This time of year, how graced are we! Behold--
I bellow, heave; not fun. Curse, fume, harangue
'Til dawn. I browse receipts, review the code [1]
Sleep ruined: up quite late: complete this thang [2]
Indeed, I see the sunrise first each day
And curse the ones that madeth IRS
Which line by line each cent doth take away
To “share the wealth”, and steal up all the rest
And feed the feast of Goldman; "Sachs", acquire
These sons of asses, from us, booty, pry
On my death-bed? Estate tax: ne'er expire [3]
We're doomed by that which passed by churlish lie [4]
Pi**ed now, and peeved: Let’s vote out this whole throng
And send to Hell this tax that grieves: So long! [5]
_________________
OS (Original Sonnet)
That time of year thou mayst in me behold
When yellow leaves, or none, or few, do hang
Upon those boughs which shake against the cold,
Bare ruin'd choirs, where late the sweet birds sang.

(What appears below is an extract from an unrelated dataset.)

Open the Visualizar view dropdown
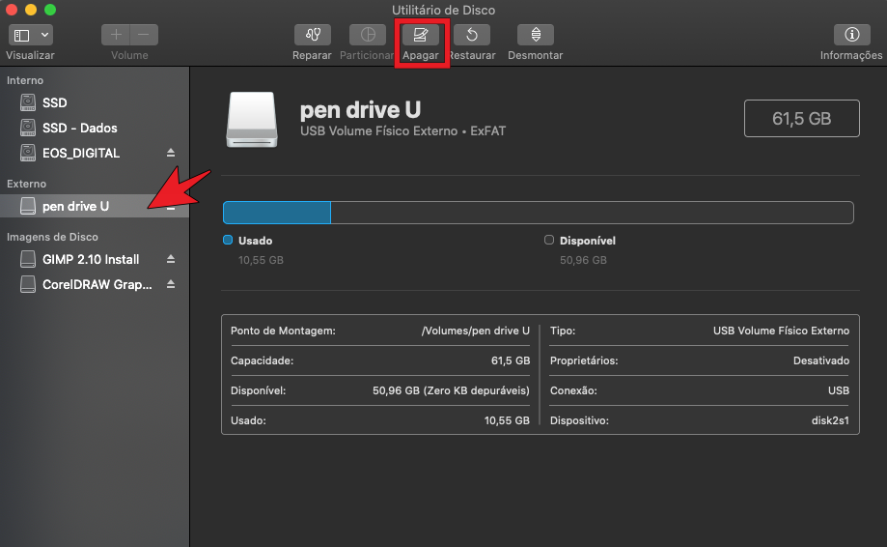Viewport: 887px width, 547px height. click(31, 35)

In me thou see'st the twilight of such day
As after sunset fadeth in the west,
Which by and by black night doth take away,
Death's second self, that seals up all in rest.
In me thou see'st the glowing of such fire
That on the ashes of his youth doth lie
As the death-bed whereon it must expire,
Consum'd with that which it was nourish'd by.
This thou perceiv'st, which makes thy love more strong,
To love that well which thou must leave ere long.
[1] The US Internal Revenue Tax Code, which according to various counts is somewhere between 3 million and 8 million words long. That's about ten times the length of the Judeo-Christian Bible, a hundred times the length of the Koran (Qu'ran), and almost as long as a Joe Biden speech (and makes about as much sense).
[2] "thang" = Fiddlegirlish for "thing"
[3] Even after you expire, the taxes don't.
[4] The first peacetime income tax in the US was proposed by Democrats (shocked -- we're *shocked*, we tell you!) in Congress in 1894. The next year, the US Supreme Court ruled that the tax was unconstitutional, because it was. Article I, Section 8, Clause 1 of the United States Constitution, which specifies Congress's power to tax, requires that, "Duties, Imposts and Excises shall be uniform throughout the United States". In other words, you can't tax different people at different rates.
In addition, the Constitution specifically limited Congress' ability to impose direct taxes, by requiring Congress to distribute direct taxes in proportion to each state's census population. In other words, each state would be taxed according to its population, and each state would then be charged with raising the required revenue from its citizens. If this seems odd today, please note that the name of the country is *not* the United "People" Of America, it's the United "States" Of America. Why did we forget this?
A Constitutional Amendment was therefore required to satisfy the power-lust of Congress. To get the Amendment to pass, it was promised that it would always be a "soak the rich" tax, and that the middle class would hardly be affected. (Is it us, or is there an echo in here? -- that promise sounds awfully similar to some things said recently.)
The rate was 1% (*One* percent) on incomes up to $20,000, which in today's terms is about $433,000, thereby meeting that promise. The maximum rate was 7% on incomes over $500,000, which is well over $10 million in
today's inflated dollars. With the promise that it would always be that way, the amendment was passed in 1913 -- oddly enough, this was the same year that the Federal Reserve was established. (See the link.)
The present *minimum* rate of 10% on the lowest-bracket taxpayers is greater than that applied to the ultra-wealthy when the tax began. The Government's batting average in keeping such promises: .000. For example, you're still paying an excise tax on vehicle tires that was supposed to be only for the duration of World War II. Didn't they sign some kind of treaty in 1946? -- but you're still paying that tax 64 years later. Plus ça change, plus c'est la même chose. (The more things change, the more they stay the same.)
Please keep this in mind when hearing the present promises about the tax burden or cost of any new proposal -- like, say, Government health care?
[5] In both meanings: The tax code is "so long" (see [1] ), and "so long" = "good-bye!"